Page text
In a society where free citizens are armed, only the uncivilized are
under the threat of death.


Says who? Do you speak for everyone who is armed, or do you live in a
fantasyland where everyone shares your philosophy, values, and sense of
responsibility?

I don't see any evidence that people carrying guns are any different from
anyone else. In fact, isn't that what the pro-CCW advocates claim, that
"ordinary citizens" are the ones who should be armed?


I want a civilized society where we decide conflicts by law and the
ballot box,


Please, tell where there is such a place


Right here. I've been living in it for 63 years.

At one time, I was naive enough to think it was here in the USA. I
eventually realized that the public side of politics was like shadows of
reality on the wall of a cave.


Who's talking about politics? I'm talking about courts and voting.


not one shaped by perpetual intimidation and coercion.


"shaped by perpetual intimidation and coercion"

Written request
In the exchange on armed citizens, copy the passage starting with "Right here. I've" and going on through "wall of a cave.", swapping "cave" for "tunnel".

Raw data
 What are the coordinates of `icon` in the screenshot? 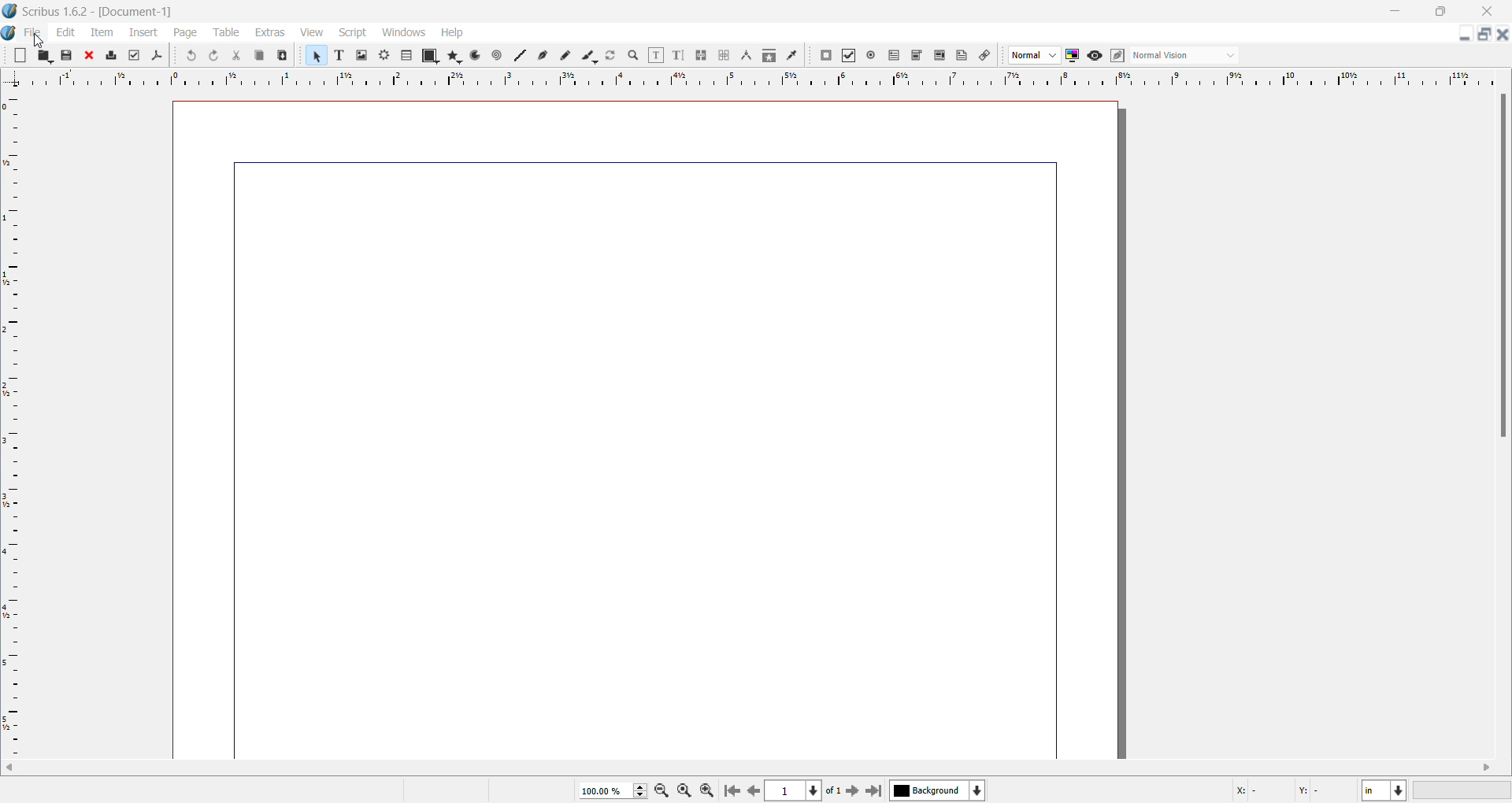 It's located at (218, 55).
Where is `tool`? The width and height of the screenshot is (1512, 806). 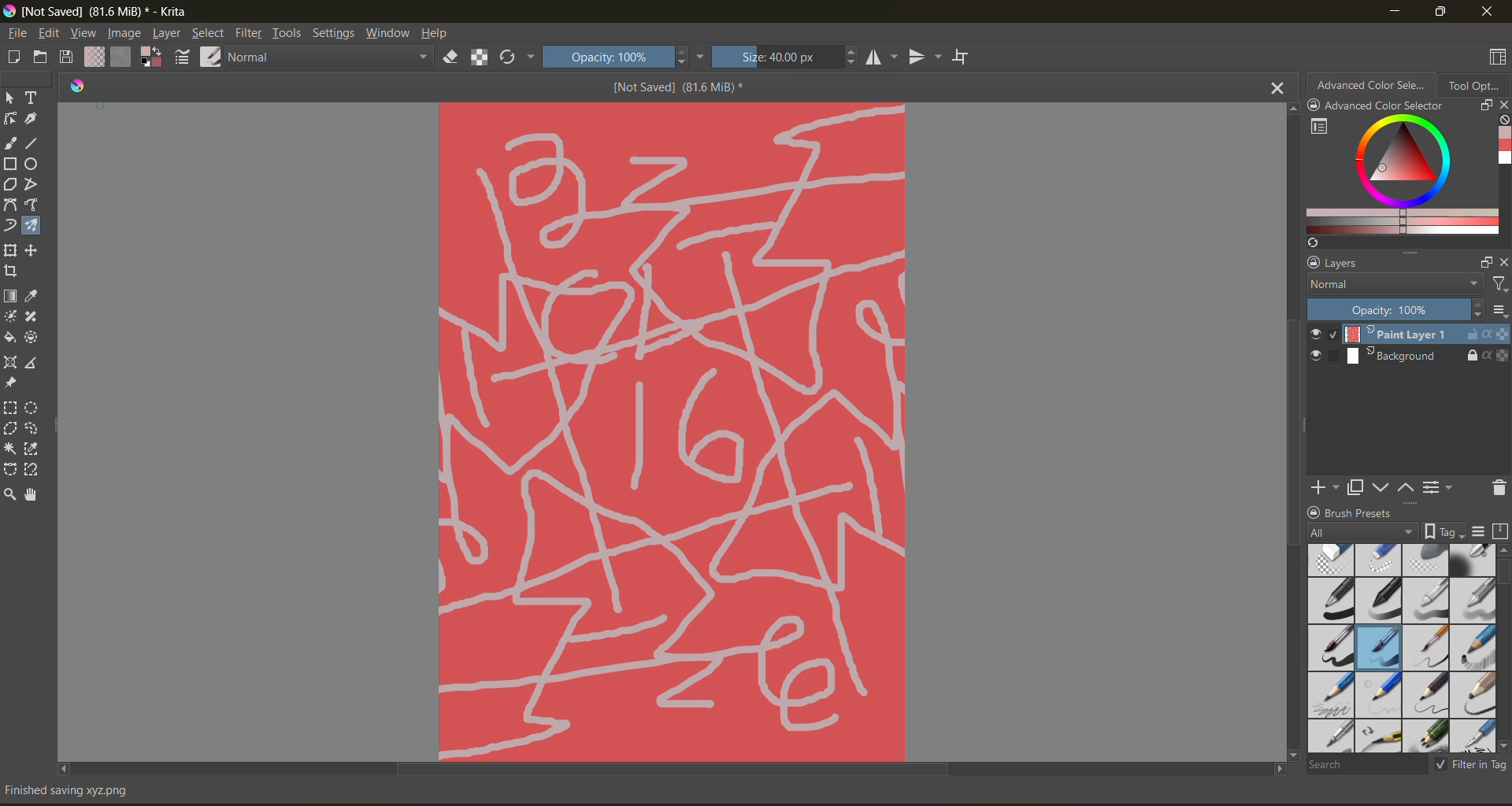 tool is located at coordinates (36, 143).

Exercise result
Right here. I've been living in it for 63 years.

At one time, I was naive enough to think it was here in the USA. I
eventually realized that the public side of politics was like shadows of
reality on the wall of a tunnel.